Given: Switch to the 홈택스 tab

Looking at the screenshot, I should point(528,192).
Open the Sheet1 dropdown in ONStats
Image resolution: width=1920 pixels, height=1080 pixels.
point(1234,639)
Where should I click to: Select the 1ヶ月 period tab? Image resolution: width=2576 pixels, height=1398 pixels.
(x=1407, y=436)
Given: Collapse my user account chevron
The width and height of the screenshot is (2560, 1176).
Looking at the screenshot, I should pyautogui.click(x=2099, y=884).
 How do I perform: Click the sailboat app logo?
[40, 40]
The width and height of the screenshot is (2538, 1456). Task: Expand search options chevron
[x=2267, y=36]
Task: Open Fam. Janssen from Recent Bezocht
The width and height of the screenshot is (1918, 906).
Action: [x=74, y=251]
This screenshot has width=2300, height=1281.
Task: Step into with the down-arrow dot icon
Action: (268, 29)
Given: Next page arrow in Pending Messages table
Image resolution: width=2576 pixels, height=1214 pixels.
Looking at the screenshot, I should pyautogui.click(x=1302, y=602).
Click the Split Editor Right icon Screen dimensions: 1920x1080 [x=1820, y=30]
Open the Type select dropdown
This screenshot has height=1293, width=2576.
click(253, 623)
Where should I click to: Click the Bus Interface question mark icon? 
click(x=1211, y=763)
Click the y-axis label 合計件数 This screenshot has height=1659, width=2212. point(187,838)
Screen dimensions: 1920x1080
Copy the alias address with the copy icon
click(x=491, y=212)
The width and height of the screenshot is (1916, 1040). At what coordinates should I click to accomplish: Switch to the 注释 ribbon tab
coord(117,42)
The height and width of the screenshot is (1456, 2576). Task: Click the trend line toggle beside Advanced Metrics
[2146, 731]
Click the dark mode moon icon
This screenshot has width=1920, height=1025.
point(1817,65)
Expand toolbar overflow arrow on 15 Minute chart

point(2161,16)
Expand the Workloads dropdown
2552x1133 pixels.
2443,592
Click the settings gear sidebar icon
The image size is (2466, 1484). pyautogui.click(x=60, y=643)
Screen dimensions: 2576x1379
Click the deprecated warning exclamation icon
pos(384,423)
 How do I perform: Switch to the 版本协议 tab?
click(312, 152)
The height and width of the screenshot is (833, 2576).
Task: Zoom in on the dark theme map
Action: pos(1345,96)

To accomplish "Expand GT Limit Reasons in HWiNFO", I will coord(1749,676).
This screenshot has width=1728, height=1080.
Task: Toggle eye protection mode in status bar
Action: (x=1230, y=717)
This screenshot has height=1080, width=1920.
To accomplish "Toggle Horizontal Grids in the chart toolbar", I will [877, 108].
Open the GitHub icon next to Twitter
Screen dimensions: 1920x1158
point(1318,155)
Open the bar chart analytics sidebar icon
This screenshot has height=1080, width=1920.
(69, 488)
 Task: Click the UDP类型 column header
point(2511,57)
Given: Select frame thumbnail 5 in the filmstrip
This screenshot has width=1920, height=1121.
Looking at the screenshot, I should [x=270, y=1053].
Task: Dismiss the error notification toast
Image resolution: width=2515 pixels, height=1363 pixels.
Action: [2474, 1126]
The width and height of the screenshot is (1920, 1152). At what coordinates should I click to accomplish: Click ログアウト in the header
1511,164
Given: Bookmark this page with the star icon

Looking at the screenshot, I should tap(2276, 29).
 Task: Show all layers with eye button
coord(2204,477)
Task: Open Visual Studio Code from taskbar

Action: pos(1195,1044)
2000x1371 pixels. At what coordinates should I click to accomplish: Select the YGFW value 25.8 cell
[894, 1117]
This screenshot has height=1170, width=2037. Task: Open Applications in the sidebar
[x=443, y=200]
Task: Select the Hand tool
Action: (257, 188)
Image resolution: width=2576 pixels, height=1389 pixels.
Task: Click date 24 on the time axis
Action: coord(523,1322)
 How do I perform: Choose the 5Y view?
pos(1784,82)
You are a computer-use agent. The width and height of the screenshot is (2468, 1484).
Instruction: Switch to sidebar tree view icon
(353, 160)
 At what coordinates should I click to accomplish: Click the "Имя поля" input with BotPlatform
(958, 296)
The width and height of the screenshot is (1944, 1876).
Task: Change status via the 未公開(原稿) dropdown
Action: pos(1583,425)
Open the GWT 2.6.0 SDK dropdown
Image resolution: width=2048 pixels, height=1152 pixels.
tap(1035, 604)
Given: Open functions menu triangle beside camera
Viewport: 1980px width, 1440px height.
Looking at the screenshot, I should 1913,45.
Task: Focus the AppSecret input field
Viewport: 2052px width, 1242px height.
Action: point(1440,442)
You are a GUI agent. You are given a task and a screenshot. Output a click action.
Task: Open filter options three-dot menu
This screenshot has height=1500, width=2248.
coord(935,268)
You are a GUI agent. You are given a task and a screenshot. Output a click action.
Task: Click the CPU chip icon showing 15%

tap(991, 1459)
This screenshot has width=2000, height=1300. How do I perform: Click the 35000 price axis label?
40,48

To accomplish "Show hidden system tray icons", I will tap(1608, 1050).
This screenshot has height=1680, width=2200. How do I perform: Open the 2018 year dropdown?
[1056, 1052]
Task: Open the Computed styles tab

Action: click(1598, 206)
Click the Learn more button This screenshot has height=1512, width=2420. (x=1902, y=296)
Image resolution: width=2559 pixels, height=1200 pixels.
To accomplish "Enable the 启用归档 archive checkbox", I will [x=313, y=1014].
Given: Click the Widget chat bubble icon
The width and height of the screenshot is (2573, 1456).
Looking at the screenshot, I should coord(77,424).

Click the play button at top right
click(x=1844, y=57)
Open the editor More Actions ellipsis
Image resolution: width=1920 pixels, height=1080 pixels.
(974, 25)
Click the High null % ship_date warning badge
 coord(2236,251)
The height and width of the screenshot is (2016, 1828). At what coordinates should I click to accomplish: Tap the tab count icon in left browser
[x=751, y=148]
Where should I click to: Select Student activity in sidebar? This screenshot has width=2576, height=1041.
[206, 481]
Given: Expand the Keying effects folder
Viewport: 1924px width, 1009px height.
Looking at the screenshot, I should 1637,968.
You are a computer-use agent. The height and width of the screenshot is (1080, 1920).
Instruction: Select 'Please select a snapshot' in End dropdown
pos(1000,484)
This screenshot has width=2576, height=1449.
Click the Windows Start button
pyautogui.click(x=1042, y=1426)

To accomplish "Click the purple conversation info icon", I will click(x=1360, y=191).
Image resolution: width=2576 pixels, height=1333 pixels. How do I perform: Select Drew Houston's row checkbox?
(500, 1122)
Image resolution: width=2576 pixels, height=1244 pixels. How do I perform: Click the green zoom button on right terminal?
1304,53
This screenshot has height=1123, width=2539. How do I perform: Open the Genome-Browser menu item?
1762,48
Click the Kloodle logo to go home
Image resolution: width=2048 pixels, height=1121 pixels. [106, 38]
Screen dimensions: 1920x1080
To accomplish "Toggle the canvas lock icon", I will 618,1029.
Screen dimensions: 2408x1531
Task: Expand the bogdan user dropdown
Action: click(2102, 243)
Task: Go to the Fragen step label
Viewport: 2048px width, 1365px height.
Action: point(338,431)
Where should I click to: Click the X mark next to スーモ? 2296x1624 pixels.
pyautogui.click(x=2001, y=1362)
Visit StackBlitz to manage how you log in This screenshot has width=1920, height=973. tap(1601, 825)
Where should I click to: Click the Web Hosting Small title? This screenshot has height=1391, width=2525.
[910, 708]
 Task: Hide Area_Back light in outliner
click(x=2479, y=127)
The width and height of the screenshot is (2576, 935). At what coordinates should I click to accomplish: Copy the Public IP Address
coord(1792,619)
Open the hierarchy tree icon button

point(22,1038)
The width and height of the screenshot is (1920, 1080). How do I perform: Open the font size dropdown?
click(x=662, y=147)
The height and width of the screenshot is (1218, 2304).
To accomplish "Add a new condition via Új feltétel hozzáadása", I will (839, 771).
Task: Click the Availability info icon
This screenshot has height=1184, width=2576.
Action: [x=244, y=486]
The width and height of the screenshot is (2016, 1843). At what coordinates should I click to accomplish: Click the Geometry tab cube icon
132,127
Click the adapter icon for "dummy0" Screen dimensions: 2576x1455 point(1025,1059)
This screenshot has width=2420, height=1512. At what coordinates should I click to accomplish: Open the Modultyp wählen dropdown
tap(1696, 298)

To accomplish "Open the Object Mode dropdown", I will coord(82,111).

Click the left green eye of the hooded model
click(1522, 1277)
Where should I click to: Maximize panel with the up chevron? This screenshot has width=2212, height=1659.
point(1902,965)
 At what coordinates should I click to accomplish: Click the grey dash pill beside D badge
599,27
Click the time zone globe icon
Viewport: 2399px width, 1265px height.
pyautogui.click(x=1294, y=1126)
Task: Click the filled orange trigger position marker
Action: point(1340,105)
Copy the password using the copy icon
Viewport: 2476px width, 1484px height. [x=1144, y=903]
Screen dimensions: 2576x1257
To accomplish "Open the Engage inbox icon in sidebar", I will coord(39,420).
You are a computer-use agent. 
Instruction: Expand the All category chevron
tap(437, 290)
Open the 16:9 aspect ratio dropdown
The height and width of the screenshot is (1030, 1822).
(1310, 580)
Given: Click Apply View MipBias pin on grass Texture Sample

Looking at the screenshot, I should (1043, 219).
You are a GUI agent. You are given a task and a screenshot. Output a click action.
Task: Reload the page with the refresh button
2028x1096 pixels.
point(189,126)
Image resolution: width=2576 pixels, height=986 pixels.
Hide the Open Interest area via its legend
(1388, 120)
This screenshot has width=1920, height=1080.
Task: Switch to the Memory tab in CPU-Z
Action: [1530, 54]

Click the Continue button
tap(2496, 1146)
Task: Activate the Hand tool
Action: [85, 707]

■ Problem requirements:
Bring together each line above where the string "computer" turns up.

■ Response:
You are a computer-use agent. The width and height of the screenshot is (2468, 1484).
You are a computer-use agent. The height and width of the screenshot is (1080, 1920).
You are a computer-use agent. 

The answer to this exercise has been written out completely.